Ejercicios propuestos >>
[1] Indica, por favor, qué premio obtuvo Yanina Rosenberg con estos relatos según la reseña de La piel intrusa.
[2] Enumera los traumas psicosociales que la reseña de La piel intrusa recoge tras las palabras «a los que aún permanece ligada la feminidad:».
[3] Retoma la reseña de La piel intrusa a partir de su última oración.

Fragmento >>
▬▬▬▬▬▬
El aliento de Medea
La piel intrusa
Yanina Rosenberg
Páginas de Espuma
152 páginas | 15 euros
El empezar a leer estos relatos con los que la argentina Yanina Rosenberg mereció el segundo premio del Concurso Fundación El Libro, tengo la impresión de que comienzo a hartarme de esas narraciones que, partiendo de las claves del género fantástico, escarban en las endemias de nuestra vida afectiva. Es decir, el arranque de mi proceso lector, basado en una serie de lecturas previas que casi podríamos entender como tendencia o moda de la narrativa contemporánea escrita principalmente por mujeres, es prejuicioso en el peor sentido de la palabra. Poco a poco, me voy retractando de mi posicionamiento: Rosenberg consigue desasosegarme y sacarme de mis casillas, esta vez, en el mejor sentido de la palabra. Sus cuentos generan una atmósfera en la que reconocemos algunos de los traumas psicosociales a los que aún permanece ligada la feminidad: aura de turbiedad materna, corrompido espíritu de protección y amor, desengaño, desilusión, mundo de carne. La falsa generosidad y el peligro de la piedad. Las buenas conciencias destructivas que se conjugan con el deseo tabú de querer perder, de querer matar, a una hija o un hijo. El significado de la palabra proteger y proteger para asfixiar como las anacondas. El rastro de Saturno que devora a sus hijos y el aliento de Medea. La posibilidad, acaso no tan desnaturalizada, de que no reconozcamos a la carne de nuestra carne o le exijamos un amor, no incondicional, sino absolutamente condicionado… Me interesa mucho cómo la autora revisa esa coartada biológica que condena a las mujeres a estarse quietas y a ubicar el territorio de sus satisfacciones o insatisfacciones en la maternidad. En el amor. Me interesa mucho que Yanina Rosenberg sea farmacéutica, además de licenciada en letras, y algunos medicamentos marquen la trayectoria y la sensibilidad de personajes femeninos colocados sobre un lecho de arena movediza, en un lugar donde infligirse daño a sí mismas o a los demás.
▬▬▬▬▬▬
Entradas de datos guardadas

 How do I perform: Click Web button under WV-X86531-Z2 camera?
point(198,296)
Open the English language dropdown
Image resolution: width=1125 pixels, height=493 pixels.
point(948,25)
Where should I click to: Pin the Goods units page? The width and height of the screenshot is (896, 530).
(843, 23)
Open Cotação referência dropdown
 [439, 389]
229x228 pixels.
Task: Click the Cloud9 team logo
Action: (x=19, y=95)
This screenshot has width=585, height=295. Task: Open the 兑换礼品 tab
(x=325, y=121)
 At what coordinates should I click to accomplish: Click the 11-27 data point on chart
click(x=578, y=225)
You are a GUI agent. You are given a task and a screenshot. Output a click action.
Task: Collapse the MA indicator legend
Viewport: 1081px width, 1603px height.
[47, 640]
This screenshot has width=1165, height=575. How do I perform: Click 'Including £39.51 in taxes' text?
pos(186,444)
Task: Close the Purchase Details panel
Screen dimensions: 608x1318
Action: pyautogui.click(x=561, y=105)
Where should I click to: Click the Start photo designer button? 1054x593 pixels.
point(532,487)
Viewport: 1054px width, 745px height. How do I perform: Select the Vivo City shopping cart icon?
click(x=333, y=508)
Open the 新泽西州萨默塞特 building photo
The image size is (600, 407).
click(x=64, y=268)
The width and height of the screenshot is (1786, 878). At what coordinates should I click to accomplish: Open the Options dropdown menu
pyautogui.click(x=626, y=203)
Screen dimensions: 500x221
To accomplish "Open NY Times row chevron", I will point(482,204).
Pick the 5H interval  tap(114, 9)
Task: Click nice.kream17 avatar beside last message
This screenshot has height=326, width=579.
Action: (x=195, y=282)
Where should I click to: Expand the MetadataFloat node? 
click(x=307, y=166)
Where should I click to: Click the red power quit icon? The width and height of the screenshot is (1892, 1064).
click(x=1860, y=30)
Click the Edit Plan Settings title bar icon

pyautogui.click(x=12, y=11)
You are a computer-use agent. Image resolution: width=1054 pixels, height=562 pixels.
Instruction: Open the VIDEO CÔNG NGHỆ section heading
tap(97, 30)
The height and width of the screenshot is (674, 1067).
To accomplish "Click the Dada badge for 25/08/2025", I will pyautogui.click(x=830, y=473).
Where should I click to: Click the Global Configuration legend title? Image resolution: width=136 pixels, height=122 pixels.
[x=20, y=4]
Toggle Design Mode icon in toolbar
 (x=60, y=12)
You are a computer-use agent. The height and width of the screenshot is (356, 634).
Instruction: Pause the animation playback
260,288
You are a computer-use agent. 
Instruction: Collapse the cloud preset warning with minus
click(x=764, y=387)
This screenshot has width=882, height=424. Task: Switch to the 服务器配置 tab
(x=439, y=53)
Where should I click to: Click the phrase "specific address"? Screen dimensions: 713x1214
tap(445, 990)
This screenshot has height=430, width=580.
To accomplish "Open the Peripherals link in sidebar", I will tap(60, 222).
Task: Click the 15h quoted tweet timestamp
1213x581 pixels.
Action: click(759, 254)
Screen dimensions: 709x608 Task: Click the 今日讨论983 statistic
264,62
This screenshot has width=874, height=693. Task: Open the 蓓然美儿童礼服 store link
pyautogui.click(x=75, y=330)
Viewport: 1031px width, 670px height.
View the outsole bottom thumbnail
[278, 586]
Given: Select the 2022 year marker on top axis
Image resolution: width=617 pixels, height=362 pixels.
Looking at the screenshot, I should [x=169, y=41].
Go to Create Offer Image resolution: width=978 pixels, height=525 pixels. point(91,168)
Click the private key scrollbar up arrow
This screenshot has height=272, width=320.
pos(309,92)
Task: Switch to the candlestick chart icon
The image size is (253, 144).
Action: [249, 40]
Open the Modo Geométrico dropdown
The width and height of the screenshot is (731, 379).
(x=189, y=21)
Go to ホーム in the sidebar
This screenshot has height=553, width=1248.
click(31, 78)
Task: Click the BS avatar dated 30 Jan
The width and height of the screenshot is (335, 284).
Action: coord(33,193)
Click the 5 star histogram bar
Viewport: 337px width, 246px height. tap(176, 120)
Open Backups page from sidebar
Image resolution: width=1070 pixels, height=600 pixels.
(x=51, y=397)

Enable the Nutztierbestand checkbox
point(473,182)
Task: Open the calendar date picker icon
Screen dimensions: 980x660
▬▬▬▬▬▬
Respuestas dadas >>
[1] El segundo premio del Concurso Fundación El Libro.

[2] Aura de turbiedad materna, corrompido espíritu de protección y amor, desengaño, desilusión y mundo de carne.

[3]
Rosenberg escribe pesadillas que, igual que ciertas muestras del surrealismo, no pueden descifrarse con una seguridad absoluta. Ni Freud sería tan prepotente —¿o sí?—. Sin embargo, en cada cuento-caja-espacio de los malos sueños identificamos retazos de nuestra angustia y de nuestros horrores: seres humanos con el sexo liso, niñas metidas dentro de una bañera vacía, bebes descuartizados por la avidez de sus padres, mariposas en el papel pintado de las paredes, muñequitas de plástico, una madre que reconoce a su hija en todas las mujeres, una nena que no quiere comer y se pierde en un vagón de metro, descendientes que se duplican o que no existen o que pueden ser asesinados de un momento a otro, criaturas que parecen desear ser ahijadas y que repentinamente dejan de prestarte atención, miradas párvulas de un odio mordiente, cuerpos ajenos habitados por cuerpos intrusos e identidades múltiples que se solapan en una. Formas de la cópula que no son precisamente eróticas ni mucho menos tiernas. Entre esas pesadillas, destaco las que más me han tocado: “Mariposas en la pared”, “Pajaritos de neón”, “Evelina”, “Los afueras”. Yanina Rosenberg pinta escenarios sobre los que deambulan personajes cuyos movimientos no sé descifrar con mis conocimientos filológicos. Percibo la violencia, el enajenamiento y la imposibilidad de escarpar. También temo que, aunque yo ni siquiera soy madre, hablen de mí. Sé que hablan de algo que no sé y a la vez sé perfectamente, algo que he sentido y he querido borrar. A partir de ahora esas formas, borrosas y mórbidas, cristalizan en la palabra de Rosenberg y ya nunca las voy a poder olvidar.